To do – The records follow. Copy each one exactly.

Information supplied –

═══

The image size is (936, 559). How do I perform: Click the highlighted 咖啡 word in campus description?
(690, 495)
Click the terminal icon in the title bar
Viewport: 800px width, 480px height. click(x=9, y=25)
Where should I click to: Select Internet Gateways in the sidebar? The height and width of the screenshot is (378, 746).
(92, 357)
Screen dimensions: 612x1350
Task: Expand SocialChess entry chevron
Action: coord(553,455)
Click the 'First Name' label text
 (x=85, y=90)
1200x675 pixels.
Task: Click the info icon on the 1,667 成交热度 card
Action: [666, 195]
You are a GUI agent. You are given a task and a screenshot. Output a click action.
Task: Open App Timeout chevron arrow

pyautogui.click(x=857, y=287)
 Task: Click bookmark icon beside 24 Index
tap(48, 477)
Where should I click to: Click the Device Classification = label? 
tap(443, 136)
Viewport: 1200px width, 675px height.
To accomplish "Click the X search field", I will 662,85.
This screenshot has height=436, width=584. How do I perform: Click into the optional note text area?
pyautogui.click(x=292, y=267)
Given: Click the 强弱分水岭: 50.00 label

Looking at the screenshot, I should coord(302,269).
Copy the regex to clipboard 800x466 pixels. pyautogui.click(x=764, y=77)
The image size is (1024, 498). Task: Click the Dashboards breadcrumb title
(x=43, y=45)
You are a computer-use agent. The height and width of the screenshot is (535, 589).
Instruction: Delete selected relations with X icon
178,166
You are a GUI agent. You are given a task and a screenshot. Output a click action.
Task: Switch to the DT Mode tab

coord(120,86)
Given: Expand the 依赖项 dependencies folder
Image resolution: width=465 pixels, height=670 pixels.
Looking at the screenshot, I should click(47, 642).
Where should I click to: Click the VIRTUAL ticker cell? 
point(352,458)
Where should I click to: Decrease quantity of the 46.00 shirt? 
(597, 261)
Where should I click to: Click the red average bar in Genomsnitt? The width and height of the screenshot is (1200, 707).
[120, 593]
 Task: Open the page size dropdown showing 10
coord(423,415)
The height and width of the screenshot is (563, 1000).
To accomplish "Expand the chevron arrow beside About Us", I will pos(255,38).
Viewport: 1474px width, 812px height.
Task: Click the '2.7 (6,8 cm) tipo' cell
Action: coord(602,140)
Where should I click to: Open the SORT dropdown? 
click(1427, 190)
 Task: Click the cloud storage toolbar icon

═══

Result –
The image size is (936, 559). How do I perform: Click the highlighted 咖啡 word in campus description?
(690, 495)
Click the terminal icon in the title bar
Viewport: 800px width, 480px height. click(x=9, y=25)
Where should I click to: Select Internet Gateways in the sidebar? The height and width of the screenshot is (378, 746).
(92, 357)
Screen dimensions: 612x1350
Task: Expand SocialChess entry chevron
Action: coord(553,455)
Click the 'First Name' label text
 (x=85, y=90)
1200x675 pixels.
Task: Click the info icon on the 1,667 成交热度 card
Action: [666, 195]
You are a GUI agent. You are given a task and a screenshot. Output a click action.
Task: Open App Timeout chevron arrow

pyautogui.click(x=857, y=287)
 Task: Click bookmark icon beside 24 Index
tap(48, 477)
Where should I click to: Click the Device Classification = label? 
tap(443, 136)
Viewport: 1200px width, 675px height.
To accomplish "Click the X search field", I will 662,85.
This screenshot has height=436, width=584. How do I perform: Click into the optional note text area?
pyautogui.click(x=292, y=267)
Given: Click the 强弱分水岭: 50.00 label

Looking at the screenshot, I should coord(302,269).
Copy the regex to clipboard 800x466 pixels. pyautogui.click(x=764, y=77)
The image size is (1024, 498). Task: Click the Dashboards breadcrumb title
(x=43, y=45)
You are a computer-use agent. The height and width of the screenshot is (535, 589).
Instruction: Delete selected relations with X icon
178,166
You are a GUI agent. You are given a task and a screenshot. Output a click action.
Task: Switch to the DT Mode tab

coord(120,86)
Given: Expand the 依赖项 dependencies folder
Image resolution: width=465 pixels, height=670 pixels.
Looking at the screenshot, I should click(47, 642).
Where should I click to: Click the VIRTUAL ticker cell? 
point(352,458)
Where should I click to: Decrease quantity of the 46.00 shirt? 
(597, 261)
Where should I click to: Click the red average bar in Genomsnitt? The width and height of the screenshot is (1200, 707).
[120, 593]
 Task: Open the page size dropdown showing 10
coord(423,415)
The height and width of the screenshot is (563, 1000).
To accomplish "Expand the chevron arrow beside About Us", I will pos(255,38).
Viewport: 1474px width, 812px height.
Task: Click the '2.7 (6,8 cm) tipo' cell
Action: coord(602,140)
Where should I click to: Open the SORT dropdown? 
click(1427, 190)
 Task: Click the cloud storage toolbar icon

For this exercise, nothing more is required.